- **Problem to work on**:
Exactly and only the lines from the one with "Where should I click to: Select Bcc" through the last line of the records need to be set down; please skip the pictures.

[Screenshot grounding data]
——————
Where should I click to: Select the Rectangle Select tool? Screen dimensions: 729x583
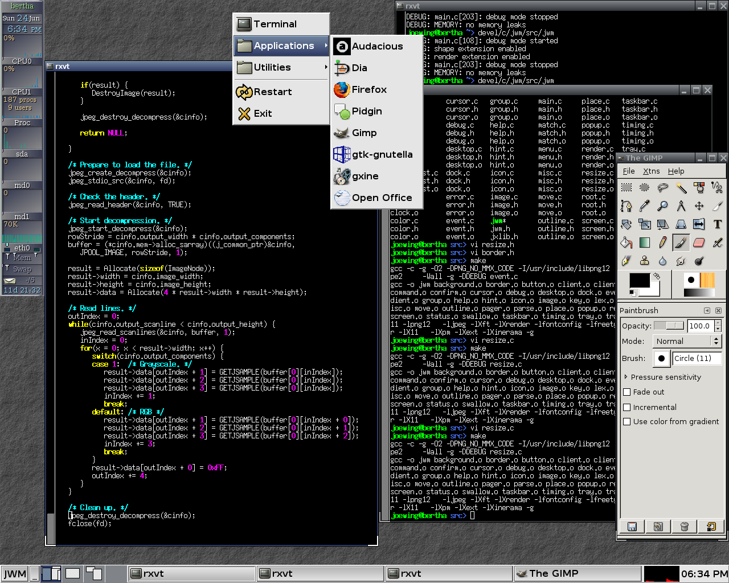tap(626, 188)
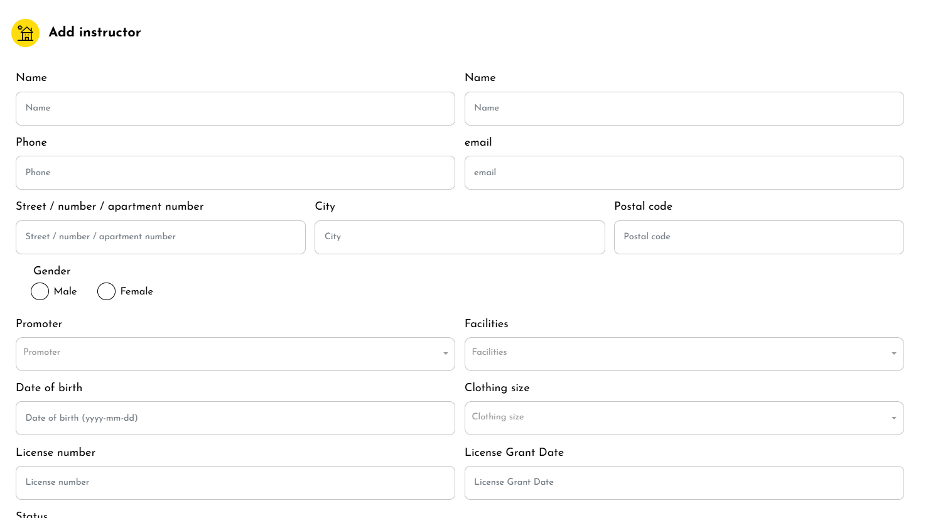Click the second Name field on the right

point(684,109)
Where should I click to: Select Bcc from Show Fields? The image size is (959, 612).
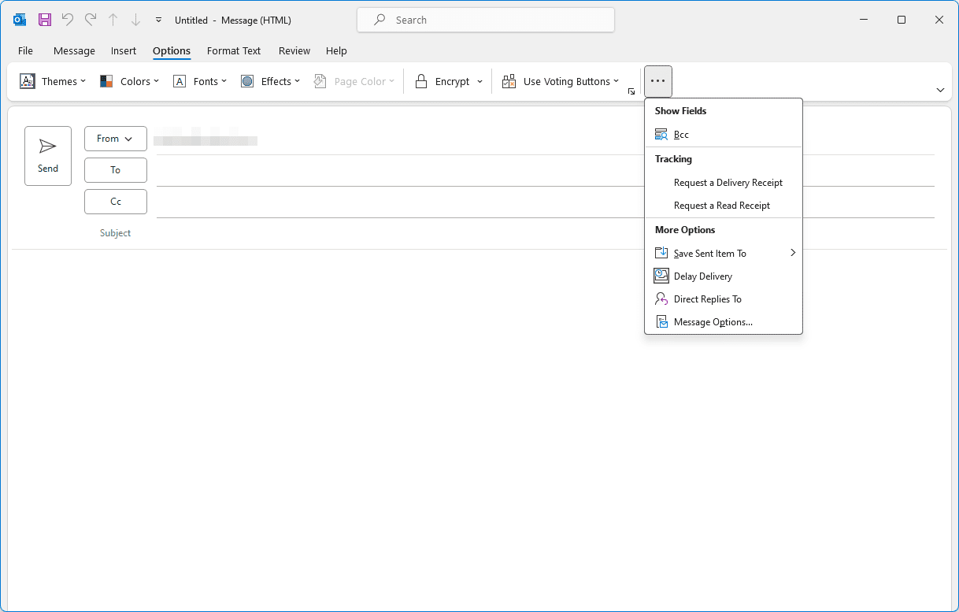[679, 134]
——————
- **Exercise solution**:
Where should I click to: Select Bcc from Show Fields? The image size is (959, 612).
[679, 134]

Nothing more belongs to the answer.